##### Page excerpt
The ruling on the lawsuit over HB2, the now-passed omnibus abortion bill that Wendy Davis opposed this summer, came down yesterday. Despite headlines like, “Texas Abortion Law Ruled Unconstitutional By Federal Judge,” and “Fed Judge: Texas Abortion Limits Unconstitutional,” the entire law wasn’t overturned—which led less breathless outlets to declare a “small pro-abortion victory.”
While many of those opposed to HB2 would take issue with being dubbed “pro-abortion” (rather than “pro-choice”), they seem to agree with the sentiment that the ruling isn’t exactly cause for massive celebration.
Here’s what was—and what wasn’t—found unconstitutional in the ruling:
Admitting Privileges For Doctors Who Perform Abortions
When outlets report that the abortion law was ruled unconstitutional, this is what they’re referring to: U.S. District Judge Lee Yeakel, a George W. Bush appointee, found that the requirement that doctors who perform abortions have admitting privileges at nearby hospitals creates an undue burden on Texans seeking abortion. “The act’s admitting-privileges provision is without a rational basis and places a substantial obstacle in the path of a woman seeking an abortion of a nonviable fetus,” Yeakel declared.
This provision wasn’t a minor part of the law—opponents argued in front of Judge Yeakel that it would have closed 13 of the state’s 32 remaining abortion clinics. Judge Yeakel issued an injunction preventing this part of the law from going into effect.
##########
##### Dataset content
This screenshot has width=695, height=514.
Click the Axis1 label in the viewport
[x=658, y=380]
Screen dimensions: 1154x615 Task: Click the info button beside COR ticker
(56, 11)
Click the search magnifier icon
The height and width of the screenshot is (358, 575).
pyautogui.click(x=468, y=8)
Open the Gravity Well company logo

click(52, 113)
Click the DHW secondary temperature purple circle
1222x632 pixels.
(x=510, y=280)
##########
##### Dataset content
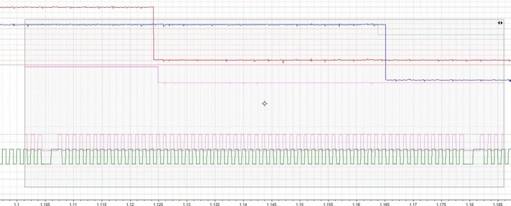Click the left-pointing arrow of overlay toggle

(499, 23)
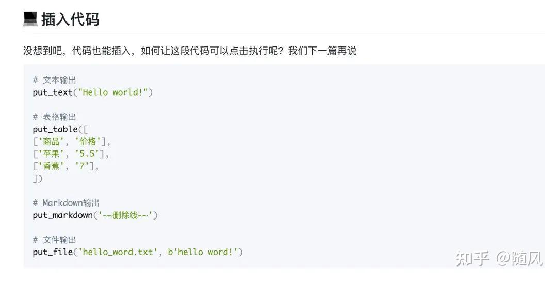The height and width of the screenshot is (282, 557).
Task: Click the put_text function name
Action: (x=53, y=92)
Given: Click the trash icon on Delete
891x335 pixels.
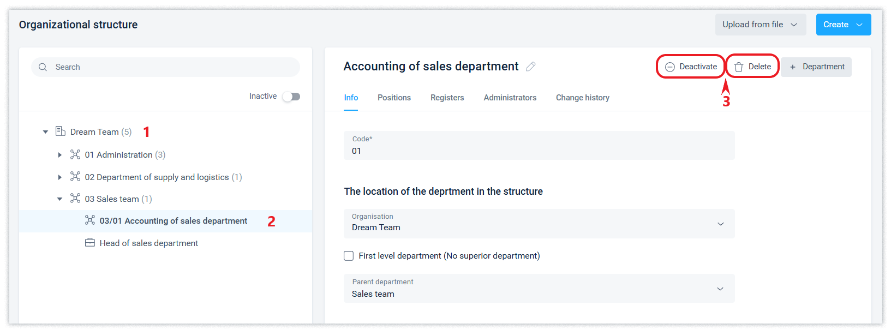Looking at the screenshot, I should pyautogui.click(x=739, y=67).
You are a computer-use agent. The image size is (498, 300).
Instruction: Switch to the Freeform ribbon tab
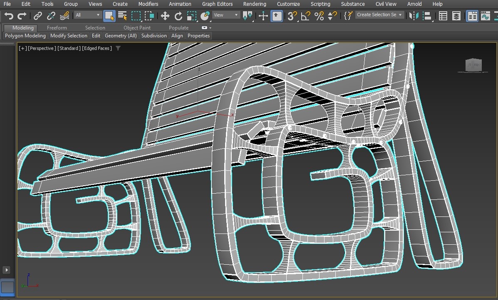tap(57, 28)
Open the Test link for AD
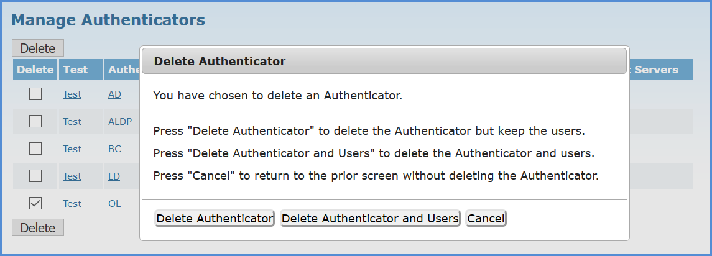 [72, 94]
##########
◆ Work task A ◆
From the article on the HB2 ruling, reproduce word for word the passage starting with "While many of" and going on through "for massive celebration.".
◆ Work task B ◆
In the article on the HB2 ruling, how many of Texas's remaining abortion clinics did opponents argue the admitting-privileges provision would close?

◆ Expected answer A ◆
While many of those opposed to HB2 would take issue with being dubbed “pro-abortion” (rather than “pro-choice”), they seem to agree with the sentiment that the ruling isn’t exactly cause for massive celebration.

◆ Expected answer B ◆
13 of the state's 32 remaining abortion clinics.